Trieste, 100 anni fa il rogo de “Il Piccolo” orchestrato dagli austriaci

GORIZIA. Il 23 maggio del 1915, domenica di Pentecoste di cento anni fa, luoghi pubblici e privati, così come simboli, culturali e sociali filo-italiani di Trieste, vennero messi a ferro e fuoco. Il centro fu invaso da una folla di uomini, disoccupati e donne dei quartieri popolari di Cittàvecchia, Barriera e san Giacomo che assaltarono, distrussero e incendiarono anche la sede de “Il Piccolo”, vicino alla classe dirigente liberal nazionale italiana e agli irredentisti.

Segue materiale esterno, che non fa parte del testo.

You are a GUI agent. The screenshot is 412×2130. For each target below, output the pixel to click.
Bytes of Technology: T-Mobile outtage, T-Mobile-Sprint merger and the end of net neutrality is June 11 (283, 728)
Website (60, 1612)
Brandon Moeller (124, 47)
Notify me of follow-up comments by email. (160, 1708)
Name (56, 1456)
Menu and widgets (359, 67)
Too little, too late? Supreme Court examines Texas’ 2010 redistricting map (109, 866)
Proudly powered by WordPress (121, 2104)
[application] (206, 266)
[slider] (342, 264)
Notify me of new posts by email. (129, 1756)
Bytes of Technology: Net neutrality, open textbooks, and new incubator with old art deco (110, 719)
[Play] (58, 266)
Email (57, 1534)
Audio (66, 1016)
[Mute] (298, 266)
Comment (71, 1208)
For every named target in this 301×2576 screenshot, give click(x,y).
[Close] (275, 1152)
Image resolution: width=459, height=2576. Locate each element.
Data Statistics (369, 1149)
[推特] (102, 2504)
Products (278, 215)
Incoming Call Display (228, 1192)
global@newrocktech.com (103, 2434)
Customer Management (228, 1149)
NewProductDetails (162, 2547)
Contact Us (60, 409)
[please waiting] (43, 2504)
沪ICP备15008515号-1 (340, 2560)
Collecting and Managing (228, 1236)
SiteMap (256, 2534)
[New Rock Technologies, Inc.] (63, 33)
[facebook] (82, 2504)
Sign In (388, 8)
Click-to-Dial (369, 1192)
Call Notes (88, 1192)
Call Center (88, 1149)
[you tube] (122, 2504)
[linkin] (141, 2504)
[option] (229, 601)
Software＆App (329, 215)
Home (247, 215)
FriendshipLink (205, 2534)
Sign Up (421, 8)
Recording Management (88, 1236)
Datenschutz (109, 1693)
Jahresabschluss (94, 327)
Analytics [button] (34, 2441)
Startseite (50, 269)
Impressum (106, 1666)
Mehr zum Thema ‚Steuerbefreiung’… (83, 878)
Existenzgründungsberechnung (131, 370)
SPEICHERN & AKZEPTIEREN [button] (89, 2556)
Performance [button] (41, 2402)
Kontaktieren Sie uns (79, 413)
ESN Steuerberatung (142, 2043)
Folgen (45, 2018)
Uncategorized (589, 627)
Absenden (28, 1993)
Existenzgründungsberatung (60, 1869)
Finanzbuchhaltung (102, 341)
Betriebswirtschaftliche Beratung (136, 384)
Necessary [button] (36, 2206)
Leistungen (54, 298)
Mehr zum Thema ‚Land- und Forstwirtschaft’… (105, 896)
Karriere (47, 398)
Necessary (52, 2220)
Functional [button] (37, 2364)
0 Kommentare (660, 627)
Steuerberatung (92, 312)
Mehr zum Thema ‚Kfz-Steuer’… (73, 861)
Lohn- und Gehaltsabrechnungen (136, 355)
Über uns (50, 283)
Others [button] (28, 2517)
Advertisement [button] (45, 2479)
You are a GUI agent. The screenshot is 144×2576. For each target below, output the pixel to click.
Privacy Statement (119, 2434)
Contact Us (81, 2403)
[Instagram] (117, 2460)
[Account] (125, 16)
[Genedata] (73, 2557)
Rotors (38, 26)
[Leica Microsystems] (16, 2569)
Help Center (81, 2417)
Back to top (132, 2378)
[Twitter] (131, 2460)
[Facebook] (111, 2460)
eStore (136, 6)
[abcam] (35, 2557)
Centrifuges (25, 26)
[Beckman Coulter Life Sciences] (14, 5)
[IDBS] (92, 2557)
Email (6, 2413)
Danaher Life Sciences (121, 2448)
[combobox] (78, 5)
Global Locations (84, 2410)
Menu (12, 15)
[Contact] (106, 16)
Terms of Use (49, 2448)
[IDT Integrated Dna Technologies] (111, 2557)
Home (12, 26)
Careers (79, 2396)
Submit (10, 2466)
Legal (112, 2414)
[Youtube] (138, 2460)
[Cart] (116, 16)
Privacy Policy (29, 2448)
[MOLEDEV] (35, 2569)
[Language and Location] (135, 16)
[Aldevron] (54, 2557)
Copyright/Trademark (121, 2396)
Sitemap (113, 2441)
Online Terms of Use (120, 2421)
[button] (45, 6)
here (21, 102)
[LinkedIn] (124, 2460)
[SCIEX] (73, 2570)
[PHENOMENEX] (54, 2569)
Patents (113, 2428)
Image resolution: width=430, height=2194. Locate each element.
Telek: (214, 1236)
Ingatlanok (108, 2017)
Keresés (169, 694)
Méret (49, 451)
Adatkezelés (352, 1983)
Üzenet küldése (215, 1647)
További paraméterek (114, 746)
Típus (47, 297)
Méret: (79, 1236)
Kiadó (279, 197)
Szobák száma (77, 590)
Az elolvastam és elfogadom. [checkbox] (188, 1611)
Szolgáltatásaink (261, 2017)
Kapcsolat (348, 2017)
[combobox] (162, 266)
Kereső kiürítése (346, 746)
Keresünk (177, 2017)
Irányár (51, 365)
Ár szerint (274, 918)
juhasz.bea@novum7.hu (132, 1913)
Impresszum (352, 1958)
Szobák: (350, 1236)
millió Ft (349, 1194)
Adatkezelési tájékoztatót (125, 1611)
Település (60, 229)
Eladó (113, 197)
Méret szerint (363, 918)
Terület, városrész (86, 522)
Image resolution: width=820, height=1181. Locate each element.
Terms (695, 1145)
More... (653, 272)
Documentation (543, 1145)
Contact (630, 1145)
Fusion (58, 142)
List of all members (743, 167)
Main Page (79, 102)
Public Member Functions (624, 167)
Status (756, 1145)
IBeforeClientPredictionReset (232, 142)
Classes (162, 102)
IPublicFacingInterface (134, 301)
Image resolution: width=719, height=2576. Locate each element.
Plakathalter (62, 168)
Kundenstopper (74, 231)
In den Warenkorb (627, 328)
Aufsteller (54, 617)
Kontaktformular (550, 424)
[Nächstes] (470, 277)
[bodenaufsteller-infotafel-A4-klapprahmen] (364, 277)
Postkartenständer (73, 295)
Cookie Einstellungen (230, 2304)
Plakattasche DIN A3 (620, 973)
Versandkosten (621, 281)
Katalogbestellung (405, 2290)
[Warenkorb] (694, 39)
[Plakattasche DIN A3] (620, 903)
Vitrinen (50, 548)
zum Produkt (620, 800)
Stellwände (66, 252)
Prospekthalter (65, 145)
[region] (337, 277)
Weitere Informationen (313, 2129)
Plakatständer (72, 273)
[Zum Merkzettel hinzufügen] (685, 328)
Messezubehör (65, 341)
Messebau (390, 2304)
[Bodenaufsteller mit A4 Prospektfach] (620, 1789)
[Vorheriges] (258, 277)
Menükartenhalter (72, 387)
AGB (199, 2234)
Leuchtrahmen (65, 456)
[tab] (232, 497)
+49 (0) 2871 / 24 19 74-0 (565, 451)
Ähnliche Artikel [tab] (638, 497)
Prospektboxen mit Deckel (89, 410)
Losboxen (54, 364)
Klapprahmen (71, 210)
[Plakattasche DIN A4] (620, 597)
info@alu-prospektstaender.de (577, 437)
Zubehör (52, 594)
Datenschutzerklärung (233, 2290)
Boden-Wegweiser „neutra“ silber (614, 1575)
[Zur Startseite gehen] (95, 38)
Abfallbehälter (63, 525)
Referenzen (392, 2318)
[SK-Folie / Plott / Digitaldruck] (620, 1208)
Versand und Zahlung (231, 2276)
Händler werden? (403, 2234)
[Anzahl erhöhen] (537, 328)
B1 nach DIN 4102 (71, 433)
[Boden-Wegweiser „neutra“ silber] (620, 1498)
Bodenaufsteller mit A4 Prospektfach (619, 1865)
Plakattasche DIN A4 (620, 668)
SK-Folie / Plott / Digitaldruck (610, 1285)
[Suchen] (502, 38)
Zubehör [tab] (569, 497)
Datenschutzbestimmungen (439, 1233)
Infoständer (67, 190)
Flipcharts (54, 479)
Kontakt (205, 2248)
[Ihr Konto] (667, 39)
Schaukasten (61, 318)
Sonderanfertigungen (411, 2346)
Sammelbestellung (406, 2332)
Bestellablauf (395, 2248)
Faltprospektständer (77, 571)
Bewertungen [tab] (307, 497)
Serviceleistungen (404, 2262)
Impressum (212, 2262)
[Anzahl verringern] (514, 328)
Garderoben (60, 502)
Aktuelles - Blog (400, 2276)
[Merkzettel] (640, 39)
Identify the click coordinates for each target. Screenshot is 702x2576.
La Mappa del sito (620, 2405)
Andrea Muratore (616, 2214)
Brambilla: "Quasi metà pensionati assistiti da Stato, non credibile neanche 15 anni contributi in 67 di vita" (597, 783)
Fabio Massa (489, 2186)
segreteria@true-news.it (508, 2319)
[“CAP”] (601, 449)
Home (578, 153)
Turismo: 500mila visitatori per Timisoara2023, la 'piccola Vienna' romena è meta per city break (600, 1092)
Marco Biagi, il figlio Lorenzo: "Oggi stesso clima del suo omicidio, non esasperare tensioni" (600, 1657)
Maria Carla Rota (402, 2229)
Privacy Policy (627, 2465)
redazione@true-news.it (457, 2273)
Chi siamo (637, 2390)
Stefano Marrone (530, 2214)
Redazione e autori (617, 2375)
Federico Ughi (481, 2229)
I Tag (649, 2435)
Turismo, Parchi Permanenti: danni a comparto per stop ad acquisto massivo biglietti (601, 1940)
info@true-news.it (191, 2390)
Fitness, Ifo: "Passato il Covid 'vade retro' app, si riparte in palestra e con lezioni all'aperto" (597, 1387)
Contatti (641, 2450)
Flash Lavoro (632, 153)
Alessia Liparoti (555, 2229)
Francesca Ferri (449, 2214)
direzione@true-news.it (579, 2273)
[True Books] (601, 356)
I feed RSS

Chi furono gli attentatori? I loro nomi non sono noti, certo i mandanti vanno ricercati negli ambienti dei comandi militari che da tempo si stavano preparando all'allargarsi del conflitto. A questi fatti, lo storico Almerigo Apollonio ha dedicato un capitolo del suo saggio in due volumi «La "belle époque" e il tramonto dell'Impero asburgico sulle rive dell'Adriatico (1914-1918)», edito della Deputazione di Storia Patria per la Venezia Giulia, che viene presentato oggi alle 18 alla libreria Ubik di Trieste.
Al calar della sera un gruppo numeroso, forse un centinaio di persone, penetrò nella redazione e tipografia di Galleria Sandrinelli. Fecero uscire redattori e tipografi e con bombe incendiari diedero fuoco al principale quotidiano cittadino. Le fiamme si diffusero rapidamente, l'intervento dei vigili del fuoco fu pronto, ma giunti sul luogo venne loro impedito di intervenire, debole la reazione della polizia sia per la sorpresa degli eventi sia per connivenza.
«La dinamica dei fatti dell'incendio del giornale, come tramandata da testimoni, scrive Apollonio, rivela un'azione di squadre organizzate dai comandi militari, protette dalla polizia. Gli squadristi asburgici furono reclutati fra gli aderenti alla Lega patriottica giovanile, che la mobilitazione non assegnò al fronte in Galizia, ma in località non distanti dalla città».
Il rogo de “Il Piccolo” fu l'ultimo atto di una giornata durante la quale furono devastate e incendiate le sedi della Lega Nazionale, della Ginnastica Triestina, dove si registrò anche un morto, e lo sfregio del monumento a Verdi. Vennero fatti a pezzi anche locali pubblici frequentati dagli italiani come i Caffè Stella polare, San Marco e Edison.
«Le prove documentali delle responsabilità - scrive Apollonio - furono distrutte prima della fine del conflitto. Negli archivi di Vienna sono reperibili le relazioni, certamente false, delle quali a Trieste non sono rimaste copie».
Che la situazione in città stesse degenerando è anche attestato da una lettera del 14 maggio con la quale il Ministero avvisa la Luogotenenza del crescente spirito antiaustriaco fra gli italiani, e viene dato l'ordine di difendere i “regnicoli” e le loro proprietà da attacchi.
Fra i documenti di polizia conservati all'Archivio di Stato di via La Marmora, Apollonio ha fatto riemergere la vicenda di don Bernardo Malusà, clericale, conservatore e anti irredentista, che venne accusato di essere un agitatore, lui convinto filo asburgico, solo perché aveva difeso una regnicola assalita da energumeni.
A trarre vantaggio dalla distruzione de “il Piccolo” fu il giornale “Il Lavoratore”, testata socialista che, grazie anche al fatto che vi confluirono una buona parte dei giornalisti rimasti disoccupati, nel giro di pochi mesi si impose in città raggiungendo una tiratura di decine di migliaia di copie. “Il Piccolo” tornò in edicola, diretto dal fondatore Teodoro Mayer, il 20 novembre del 1919.